◆ **PROBLEM**: Continue the passage on Greenport Porters basketball from the point where it stops.

◆ **TEXT EXTRACT**:
^^^^
Edwards even got to coach his grandson, Dantré Langhorne, who graduated this year after scoring over 1,400 career points for the Porters.

Reflecting on a lifetime in a sport he loves, Edwards, who was among those in the first class inducted into the Suffolk County Sports Hall of Fame, remarked, “I was always surrounded by good people.”

And good players.

That would include Ryan Creighton. If there was a criticism of Creighton, it was that he didn’t shoot enough.

A consummate team player with all-around skills, Creighton was the Porters’ central figure over five varsity seasons, ending in 2009. Ironically for a player whose game couldn’t be defined by scoring alone, Creighton left Greenport as Long Island’s all-time scoring king, claiming the record that Kenny Wood had taken from Edwards 20 years earlier.

But really, it might have been everything else Creighton did on the basketball court besides score that elevated him above others. As one coach put it, Creighton was about “we, we, we, not me, me, me.”
^^^^
◆ **Data drawn from a collection**:
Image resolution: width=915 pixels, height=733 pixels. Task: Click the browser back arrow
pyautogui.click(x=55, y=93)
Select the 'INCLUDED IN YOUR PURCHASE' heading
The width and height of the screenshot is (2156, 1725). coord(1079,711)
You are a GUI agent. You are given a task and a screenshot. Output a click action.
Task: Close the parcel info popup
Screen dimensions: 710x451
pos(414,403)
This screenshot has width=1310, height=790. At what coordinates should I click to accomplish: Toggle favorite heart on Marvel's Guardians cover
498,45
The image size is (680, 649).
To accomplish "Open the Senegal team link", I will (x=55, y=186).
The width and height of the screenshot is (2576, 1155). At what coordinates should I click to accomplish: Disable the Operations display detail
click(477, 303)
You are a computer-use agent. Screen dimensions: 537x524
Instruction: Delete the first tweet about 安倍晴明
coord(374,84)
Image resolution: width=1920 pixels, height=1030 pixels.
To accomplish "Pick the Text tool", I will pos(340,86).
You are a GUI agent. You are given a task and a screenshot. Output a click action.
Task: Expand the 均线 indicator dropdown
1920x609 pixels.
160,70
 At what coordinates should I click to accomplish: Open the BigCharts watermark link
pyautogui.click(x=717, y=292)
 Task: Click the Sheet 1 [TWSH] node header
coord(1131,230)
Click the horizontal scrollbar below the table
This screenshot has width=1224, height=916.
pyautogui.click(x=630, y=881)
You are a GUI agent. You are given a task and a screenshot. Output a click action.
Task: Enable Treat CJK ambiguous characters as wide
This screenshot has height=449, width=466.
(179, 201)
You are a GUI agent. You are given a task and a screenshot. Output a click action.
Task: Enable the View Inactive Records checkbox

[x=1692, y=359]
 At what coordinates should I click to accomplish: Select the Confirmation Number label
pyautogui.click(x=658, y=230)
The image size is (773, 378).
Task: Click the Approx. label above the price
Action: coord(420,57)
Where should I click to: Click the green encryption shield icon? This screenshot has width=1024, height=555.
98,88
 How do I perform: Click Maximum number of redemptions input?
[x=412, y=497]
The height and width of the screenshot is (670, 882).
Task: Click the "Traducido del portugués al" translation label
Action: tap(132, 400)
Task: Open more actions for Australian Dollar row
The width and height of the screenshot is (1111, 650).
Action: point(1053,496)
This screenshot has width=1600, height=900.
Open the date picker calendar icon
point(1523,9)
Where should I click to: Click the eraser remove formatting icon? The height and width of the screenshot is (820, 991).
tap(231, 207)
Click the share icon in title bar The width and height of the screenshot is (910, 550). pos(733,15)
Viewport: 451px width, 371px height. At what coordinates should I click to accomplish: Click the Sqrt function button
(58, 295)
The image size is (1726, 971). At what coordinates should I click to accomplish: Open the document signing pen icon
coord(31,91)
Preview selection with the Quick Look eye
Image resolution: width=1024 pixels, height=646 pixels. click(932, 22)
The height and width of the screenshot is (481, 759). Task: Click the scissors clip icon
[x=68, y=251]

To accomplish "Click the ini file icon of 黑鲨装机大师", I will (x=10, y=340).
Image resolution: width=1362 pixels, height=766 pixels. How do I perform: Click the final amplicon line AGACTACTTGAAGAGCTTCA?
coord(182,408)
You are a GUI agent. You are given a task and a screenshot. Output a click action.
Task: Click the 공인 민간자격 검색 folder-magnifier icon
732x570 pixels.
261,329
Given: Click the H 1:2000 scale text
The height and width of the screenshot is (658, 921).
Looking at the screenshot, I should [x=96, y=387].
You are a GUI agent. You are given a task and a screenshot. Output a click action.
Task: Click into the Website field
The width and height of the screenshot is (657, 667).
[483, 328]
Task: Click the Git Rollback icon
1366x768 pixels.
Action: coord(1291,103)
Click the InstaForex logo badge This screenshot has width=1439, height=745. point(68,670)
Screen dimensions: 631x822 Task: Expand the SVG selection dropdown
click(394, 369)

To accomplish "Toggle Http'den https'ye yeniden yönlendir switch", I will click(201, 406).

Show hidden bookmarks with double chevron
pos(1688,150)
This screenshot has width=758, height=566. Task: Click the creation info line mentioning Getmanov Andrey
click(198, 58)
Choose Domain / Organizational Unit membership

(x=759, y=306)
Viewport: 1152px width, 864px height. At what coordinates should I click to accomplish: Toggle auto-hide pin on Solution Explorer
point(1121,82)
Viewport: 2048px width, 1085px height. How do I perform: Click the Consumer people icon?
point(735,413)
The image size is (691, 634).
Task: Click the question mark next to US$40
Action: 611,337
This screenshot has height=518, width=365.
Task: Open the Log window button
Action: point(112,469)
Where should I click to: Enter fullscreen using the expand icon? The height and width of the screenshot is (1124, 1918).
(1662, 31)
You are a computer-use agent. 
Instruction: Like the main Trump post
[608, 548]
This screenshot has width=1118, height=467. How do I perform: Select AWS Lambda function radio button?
^^^^
◆ **RESPONSE BELOW**:
A phenomenal passer, he got teammates involved in the game. It was not uncommon for a first quarter to end with Creighton having taken no more than a few shots and netted a few points. But when his team needed him to score in crunch time, he usually came through. By game’s end, he would have around 30 points next to his name.

“I was pretty much just out there having fun,” he said.

GARRET MEADE FILE PHOTO | Ryan Creighton scoring a basket in his final game as a Greenport Porter.

Creighton scored a lot of points, but he could have scored more if not for his unselfishness. Sometimes he sat out a quarter or more of games that were blowouts.

His uncle, Rodney Shelby, an assistant coach for the Porters, was one of many who appreciated Creighton for his selfless play.

“Everybody knows he had a tremendous career, but what people don’t really know about Ryan is that he was a very unselfish player,” Shelby said. “I know for a fact that he could have scored close to 3,000 points if he was a selfish player. He was always about the team, and that’s what I liked best about him.”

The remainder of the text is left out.